How does the Pimsleur Method mirror this?
The way language is naturally acquired—in real-life second language learning situations—is by listening to the language itself. And analyzing it yourself. The people who learn second languages most successfully, are not those who go to language schools. If you go to a language school, you tend to go somewhere where they have a special theory about how language should be learned, and they impose that theory upon you. But actually, the human mind is constructed to learn language. That’s one of the basic things. Just as a spider spins its web, so too do people acquire language. It’s just as natural as that. If you try to constrain that process by imposing some regime that you’ve thought, theoretically, that ought to work, it really doesn’t help. The Pimsleur Method success lies in its ability to mimic natural language acquisition insofar as any teaching method can.
What is they key to language learning?
You have to ask yourself, why is it that so many people try to learn foreign languages and fail abysmally. I think there’s 2 reasons why they fail: they’re not motivated enough and they don’t have sufficient exposure to the real thing. The key to language learning is a combination of these two things. As regards motivation, a lot of that’s got to come from the learner. But given the learner has a reasonable amount of motivation, then the burden lies upon the course to hold the learner’s attention and continually present them with material that is both interesting in itself, and relevant to the kinds of things the learner will have to do when he’s using the language. That will keep up the motivation.
Now, as for the material, if you have material produced by a native speaker of that language, and a sufficient amount of that material is provided, then language learn learning takes place. Since we are equipped to learn languages, the brain does the rest of the job for us. All it needs is sufficient motivation and sufficient first-class, first-language speaker material from which to learn.
Explain this concept that Pimsleur uses, from a linguist’s standpoint.
From a linguist’s standpoint, Pimsleur Language Programs work in a very natural manner. Lots of people try to learn foreign languages—it’s rather like people trying to lose weight. Lots of people try to lose weight and very few do. Lots of people try to learn foreign languages, but they get bored, they get discouraged, they find that it’s too hard for them. By presenting the learner with material in the target language, the Pimsleur programs expose the learner—from the earliest stage—to real-life dialogue in real-life situations. So, it’s going to keep the learner interested and teach the learner language that can be used immediately. There’s a payoff right away.
Briefly explain the fundamentals that make up any given language.

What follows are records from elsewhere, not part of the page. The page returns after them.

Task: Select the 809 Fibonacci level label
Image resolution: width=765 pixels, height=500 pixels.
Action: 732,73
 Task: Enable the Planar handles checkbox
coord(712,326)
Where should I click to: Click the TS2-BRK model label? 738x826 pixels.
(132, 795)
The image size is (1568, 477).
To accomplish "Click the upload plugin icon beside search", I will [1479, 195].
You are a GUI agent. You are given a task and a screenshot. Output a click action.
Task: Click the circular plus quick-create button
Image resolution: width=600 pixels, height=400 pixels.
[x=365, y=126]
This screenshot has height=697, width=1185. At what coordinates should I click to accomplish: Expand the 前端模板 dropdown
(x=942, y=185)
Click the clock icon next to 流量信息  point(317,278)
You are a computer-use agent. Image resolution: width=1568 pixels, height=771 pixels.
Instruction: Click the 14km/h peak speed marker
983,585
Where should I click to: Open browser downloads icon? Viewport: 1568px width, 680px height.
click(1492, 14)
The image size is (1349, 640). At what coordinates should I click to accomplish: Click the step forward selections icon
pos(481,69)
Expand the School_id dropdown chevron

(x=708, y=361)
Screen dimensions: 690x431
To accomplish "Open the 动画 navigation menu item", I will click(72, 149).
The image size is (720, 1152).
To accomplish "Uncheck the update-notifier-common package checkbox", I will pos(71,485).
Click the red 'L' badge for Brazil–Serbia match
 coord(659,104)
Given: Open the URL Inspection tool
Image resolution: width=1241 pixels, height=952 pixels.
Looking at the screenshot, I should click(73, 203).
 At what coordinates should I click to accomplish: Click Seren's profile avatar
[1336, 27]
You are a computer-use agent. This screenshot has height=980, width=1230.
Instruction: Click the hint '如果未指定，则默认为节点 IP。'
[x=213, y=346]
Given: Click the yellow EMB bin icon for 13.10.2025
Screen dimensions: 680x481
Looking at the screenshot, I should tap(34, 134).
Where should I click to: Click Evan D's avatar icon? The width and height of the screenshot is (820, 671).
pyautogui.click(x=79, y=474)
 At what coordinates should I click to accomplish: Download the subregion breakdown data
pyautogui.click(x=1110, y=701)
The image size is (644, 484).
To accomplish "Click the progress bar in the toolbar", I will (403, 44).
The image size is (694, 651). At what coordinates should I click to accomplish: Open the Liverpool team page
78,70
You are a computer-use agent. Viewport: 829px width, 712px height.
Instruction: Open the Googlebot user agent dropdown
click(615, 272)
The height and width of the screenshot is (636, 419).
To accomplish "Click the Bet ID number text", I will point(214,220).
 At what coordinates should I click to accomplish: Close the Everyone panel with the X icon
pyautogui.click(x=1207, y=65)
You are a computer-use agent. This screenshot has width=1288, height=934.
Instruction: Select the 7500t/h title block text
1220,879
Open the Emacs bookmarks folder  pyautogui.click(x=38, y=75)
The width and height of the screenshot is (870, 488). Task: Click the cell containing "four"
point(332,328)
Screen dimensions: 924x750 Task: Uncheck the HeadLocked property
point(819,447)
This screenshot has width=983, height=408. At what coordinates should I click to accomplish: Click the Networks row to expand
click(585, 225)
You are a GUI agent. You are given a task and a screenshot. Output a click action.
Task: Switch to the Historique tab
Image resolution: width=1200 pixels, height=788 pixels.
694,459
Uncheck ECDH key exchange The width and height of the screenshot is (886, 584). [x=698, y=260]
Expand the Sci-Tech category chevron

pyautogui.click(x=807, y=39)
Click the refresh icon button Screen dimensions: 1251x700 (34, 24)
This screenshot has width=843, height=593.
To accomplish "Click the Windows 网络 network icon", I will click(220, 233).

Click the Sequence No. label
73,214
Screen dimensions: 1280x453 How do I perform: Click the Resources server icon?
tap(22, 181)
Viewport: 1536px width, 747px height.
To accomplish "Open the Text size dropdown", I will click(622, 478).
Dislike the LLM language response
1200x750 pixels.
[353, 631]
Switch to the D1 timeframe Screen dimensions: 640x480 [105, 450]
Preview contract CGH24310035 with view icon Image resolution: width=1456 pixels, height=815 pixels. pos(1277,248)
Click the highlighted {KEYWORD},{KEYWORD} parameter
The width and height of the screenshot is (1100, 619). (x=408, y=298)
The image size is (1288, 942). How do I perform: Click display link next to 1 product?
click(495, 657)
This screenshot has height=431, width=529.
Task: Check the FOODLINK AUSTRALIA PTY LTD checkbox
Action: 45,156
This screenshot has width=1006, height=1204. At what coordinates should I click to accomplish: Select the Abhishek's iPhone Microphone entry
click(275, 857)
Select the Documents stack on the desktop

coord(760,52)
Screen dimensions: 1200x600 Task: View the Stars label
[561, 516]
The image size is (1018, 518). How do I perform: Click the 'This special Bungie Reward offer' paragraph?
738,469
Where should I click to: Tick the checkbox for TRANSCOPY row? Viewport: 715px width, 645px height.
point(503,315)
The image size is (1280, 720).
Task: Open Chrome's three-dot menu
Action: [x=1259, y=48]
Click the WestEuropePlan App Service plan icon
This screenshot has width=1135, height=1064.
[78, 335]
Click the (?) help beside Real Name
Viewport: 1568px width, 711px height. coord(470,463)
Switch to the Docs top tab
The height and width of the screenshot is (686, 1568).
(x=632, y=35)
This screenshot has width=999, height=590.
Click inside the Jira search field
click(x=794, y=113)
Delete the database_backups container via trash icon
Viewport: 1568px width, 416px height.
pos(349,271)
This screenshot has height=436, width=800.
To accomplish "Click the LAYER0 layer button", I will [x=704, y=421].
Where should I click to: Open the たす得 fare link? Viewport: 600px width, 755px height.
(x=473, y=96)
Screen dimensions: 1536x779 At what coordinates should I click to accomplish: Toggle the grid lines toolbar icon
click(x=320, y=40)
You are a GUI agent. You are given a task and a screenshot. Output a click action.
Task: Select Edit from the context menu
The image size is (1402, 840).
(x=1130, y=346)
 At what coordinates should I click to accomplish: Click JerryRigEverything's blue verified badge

Our brain is automatically programmed to take words and put them together. It differs from language to language, but not as much as you’d think. Every language is cut to so close a pattern, that some linguists regard them basically as dialects of one language. So, in other words, you already have in your brain a machine that is ready and waiting for language.
What do you have to do?
You have to learn the sound system of the language, which may different from yours. Then, you have to learn the words. And when you’ve done that, you have to learn what the particular properties of the words are, because the properties will tell you how to put them together in a sentence. You do this by hearing them used correctly in sentences, preferably, by a native speaker of that language. That’s all you need to know. You don’t have to be given a lot of elaborate grammatical rules, because your brain’s already equipped to figure them out for you.
How does the brain acquire new information?
When you hear anything at all, it is stored in your short term memory. The short-term memory will hold it, but unless it is repeated and re-emphasized, it is not going to hold on to it. Many things pass, so to speak, through your memory. In order to make long-term memories, the information must be transferred. This occurs through repetition, but if they’re repeated exactly as they were the first time, that becomes monotonous. So, the best way to do it is to take the same information, or similar information, and present it in a slightly varied so you see the same situation from different angles.
Why do you think the Pimsleur Method works?
I think what makes Pimsleur most effective is that it engages the learner from the very first stage and presents him with situations that hold his interest and attention—and it’s been carefully prepared to do so. Let’s face it, lot of foreign language work can be terribly boring. And one of the key elements in language learning is motivation. If the learner is not motivated and gets presented with mechanical, repetitive kinds of exercise, then it becomes a chore. To find a language program that holds the learner’s interest is really something quite rare. And I think the Pimsleur method certainly does that.
ABOUT DEREK BICKERTON, PHD
A graduate from the University of Cambridge, England in 1949, Derek Bickerton entered academic life in the 1960s, first as a lecturer in English Literature at the University of Cape Coast, Ghana, and then, after a year’s postgraduate work in linguistics at the University of Leeds, as Senior Lecturer in Linguistics at the University of Guyana (1967-71). For twenty-four years he was a Professor of Linguistics at the University of Hawaii, having meanwhile received a Ph.D. in linguistics from the University of Cambridge (1976).
Known the world over for his work on the evolution of language, he is the author of many books, including Language and Species, Derek Bickerton’s most recent book, Lingua ex Machina: Reconciling Darwin and Chomsky with the Human Brain, was co-written with William H. Calvin and published by MIT Press.